Alibaba's AutoNavi has officially launched its self-developed world model "FantasyWorld." Leveraging its massive real-world navigation data advantage, this model quickly secured the top position in the comprehensive score on the international authoritative benchmark WorldScore Leaderboard, further expanding Alibaba's layout in the field of AI foundational models. FantasyWorld focuses on high-quality 3D world construction and has become a new focus in the fields of embodied intelligence and autonomous driving.
Core Technical Breakthroughs of FantasyWorld
FantasyWorld aims to provide high-quality 3D world models for embodied intelligence and general artificial intelligence (AGI). Its innovation lies in: adding a trainable geometric branch on a frozen video-based model backbone, achieving joint modeling of "video latent variables" and "implicit 3D fields," which can be completed with just one forward computation.

This design significantly enhances the visual realism of generated videos while greatly improving multi-view consistency and geometric fidelity. Compared to recent methods for geometric consistency, FantasyWorld performs well in multi-view collaboration, style consistency, and maintaining object shape and texture under extreme views (such as 180° rotation). The 3D latent variables generated by the model can be directly decoded into depth maps or point clouds, supporting downstream tasks without additional optimization.
Top of WorldScore: Proof of International Recognition
WorldScore is a unified world generation benchmark led by Professor Fei-Fei Li's team at Stanford University, covering multi-dimensional evaluations such as static/dynamic scenes, controllability, and consistency. Currently, FantasyWorld ranks first in both the overall score and key metrics (such as a static world score of 78.55 and a dynamic world score of 66.89), surpassing multiple domestic and international competing models.
The related paper has been accepted by top conferences such as ICLR 2025 and NeurIPS 2025. AutoNavi stated that the model will be open-sourced soon, further promoting academic and industrial collaboration.
Practical Application: Flying Street View Brings New Spatial Intelligence Experience
FantasyWorld has been first applied to AutoNavi's "Flying Street View" feature. Merchants need only upload a few short mobile phone videos to generate high-fidelity 3D virtual street view tours for free, helping users to experience in advance the layout of restaurants, seating areas, and other details, while also helping offline merchants increase traffic.
This feature is seen as an embodiment of "technological equity," lowering the threshold for professional 3D modeling. AutoNavi has also established an embodied business department internally, exploring directions such as robots and robotic dogs, and comprehensively shifting toward physical AI in combination with spatial intelligence.

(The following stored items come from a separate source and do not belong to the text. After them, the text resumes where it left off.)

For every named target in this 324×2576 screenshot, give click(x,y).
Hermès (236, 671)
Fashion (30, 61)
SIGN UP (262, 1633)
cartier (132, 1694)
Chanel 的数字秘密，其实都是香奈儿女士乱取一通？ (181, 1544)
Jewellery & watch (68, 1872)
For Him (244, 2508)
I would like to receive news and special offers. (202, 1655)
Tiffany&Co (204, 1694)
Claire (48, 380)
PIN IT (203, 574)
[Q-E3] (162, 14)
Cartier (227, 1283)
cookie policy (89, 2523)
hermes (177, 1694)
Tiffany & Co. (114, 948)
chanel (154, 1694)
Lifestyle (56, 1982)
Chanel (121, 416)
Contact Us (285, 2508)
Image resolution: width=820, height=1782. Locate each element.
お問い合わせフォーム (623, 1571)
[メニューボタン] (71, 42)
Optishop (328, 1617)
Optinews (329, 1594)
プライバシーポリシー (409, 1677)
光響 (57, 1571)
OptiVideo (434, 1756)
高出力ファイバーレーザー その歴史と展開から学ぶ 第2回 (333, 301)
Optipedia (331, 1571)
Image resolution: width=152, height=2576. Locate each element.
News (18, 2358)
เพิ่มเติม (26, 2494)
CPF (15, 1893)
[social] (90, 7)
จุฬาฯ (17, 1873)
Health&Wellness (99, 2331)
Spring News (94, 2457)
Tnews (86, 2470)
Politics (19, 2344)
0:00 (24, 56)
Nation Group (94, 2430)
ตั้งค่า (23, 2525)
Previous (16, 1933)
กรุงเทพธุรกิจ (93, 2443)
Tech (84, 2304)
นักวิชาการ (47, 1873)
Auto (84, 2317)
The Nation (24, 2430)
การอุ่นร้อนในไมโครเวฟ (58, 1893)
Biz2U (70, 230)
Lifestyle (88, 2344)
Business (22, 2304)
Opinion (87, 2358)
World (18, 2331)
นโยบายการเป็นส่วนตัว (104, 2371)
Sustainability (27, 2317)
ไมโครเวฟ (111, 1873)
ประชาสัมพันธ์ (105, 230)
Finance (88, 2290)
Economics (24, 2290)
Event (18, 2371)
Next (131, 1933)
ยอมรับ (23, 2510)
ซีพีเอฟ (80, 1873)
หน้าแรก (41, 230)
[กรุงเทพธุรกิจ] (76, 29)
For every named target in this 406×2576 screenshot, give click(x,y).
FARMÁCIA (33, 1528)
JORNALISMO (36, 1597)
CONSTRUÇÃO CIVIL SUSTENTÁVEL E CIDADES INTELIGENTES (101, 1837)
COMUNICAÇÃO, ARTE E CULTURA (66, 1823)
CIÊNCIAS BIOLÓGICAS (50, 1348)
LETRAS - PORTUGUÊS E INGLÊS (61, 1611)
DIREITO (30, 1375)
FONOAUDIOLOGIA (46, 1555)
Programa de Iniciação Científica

Industry Impact: The Era of World Models is Accelerating
With the shift of autonomous driving to end-to-end visual language action (VLA) solutions and the rapid development of embodied intelligence, world models that pursue physical realism and 3D consistency have become increasingly important. The launch of FantasyWorld not only strengthens Alibaba's presence in the multimodal AI landscape but also highlights the advantages of Chinese enterprises in spatial intelligence driven by real-world data.
AIbase Perspective: FantasyWorld marks a leap from video generation to interactive 3D simulation in world models, which will profoundly impact the future of AR/VR, robot navigation, and digital twins. With its accumulation of hundreds of millions of user data, AutoNavi may gain a competitive edge in the physical AI track. AIbase will continue to monitor its open-source progress and more application implementations, providing in-depth analysis for readers.